ISO/DIN paper sizes in millimetres and in inches
A Series Formats B Series Formats C Series Formats
size mm inches mm inches mm inches
0 841 × 1189 33.1 × 46.8 1000 × 1414 39.4 × 55.7 917 × 1297 36.1 × 51.1
1 594 × 841 23.4 × 33.1 707 × 1000 27.8 × 39.4 648 × 917 25.5 × 36.1
2 420 × 594 16.5 × 23.4 500 × 707 19.7 × 27.8 458 × 648 18.0 × 25.5
3 297 × 420 11.7 × 16.5 353 × 500 13.9 × 19.7 324 × 458 12.8 × 18.0
4 210 × 297 8.3 × 11.7 250 × 353 9.8 × 13.9 229 × 324 9.0 × 12.8
5 148 × 210 5.8 × 8.3 176 × 250 6.9 × 9.8 162 × 229 6.4 × 9.0
6 105 × 148 4.1 × 5.8 125 × 176 4.9 × 6.9 114 × 162 4.5 × 6.4
7 74 × 105 2.9 × 4.1 88 × 125 3.5 × 4.9 81 × 114 3.2 × 4.5
8 52 × 74 2.0 × 2.9 62 × 88 2.4 × 3.5 57 × 81 2.2 × 3.2
9 37 × 52 1.5 × 2.0 44 × 62 1.7 × 2.4 40 × 57 1.6 × 2.2
10 26 × 37 1.0 × 1.5 31 × 44 1.2 × 1.7 28 × 40 1.1 × 1.6

## Application

Before the adoption of ISO 216, many different paper formats were used internationally. These formats did not fit into a coherent system and were defined in terms of non-metric units.

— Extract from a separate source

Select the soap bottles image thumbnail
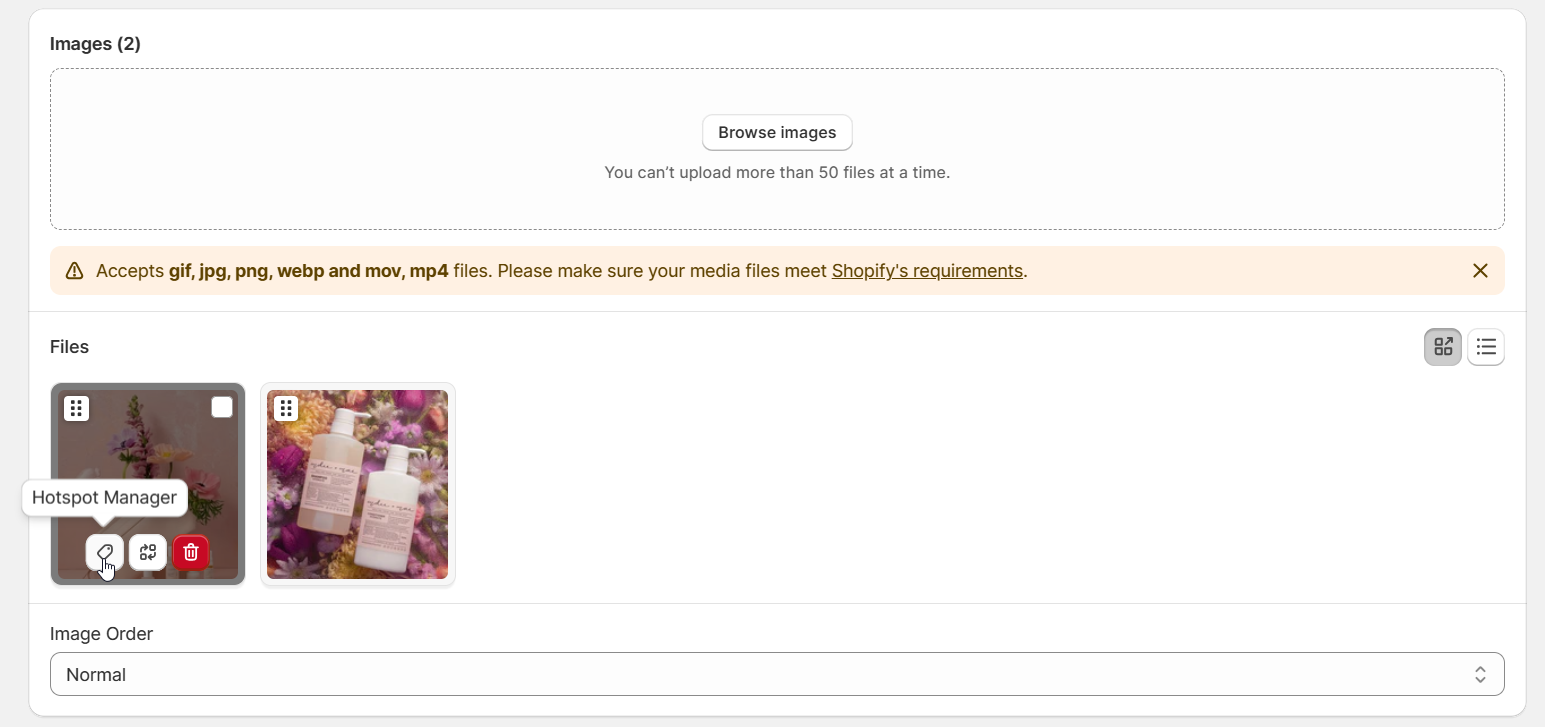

The ISO 216 formats are organized around the ratio $1:\sqrt{2}$; two sheets next to each other together have the same ratio, sideways. In scaled photocopying, for example, two A4 sheets in reduced size fit exactly onto one A4 sheet, an A4 sheet in magnified size onto an A3 sheet, and an A5 sheet scaled up onto a A4 sheet, in each case there is neither waste nor want. The principal countries not generally using the ISO paper sizes are the United States and Canada, which use the Letter, Legal and Executive system. (Canada uses a P-series of sizes, which are the US paper sizes rounded to metric dimensions.)

Rectangular sheets of paper with the ratio $1:\sqrt{2}$ are popular in paper folding, where they are sometimes called "A4 rectangles" or "silver rectangles".[3] (Confusingly, "silver rectangle" can also refer to a rectangle in the proportion $1:(1+\sqrt{2})$), known as the silver ratio.)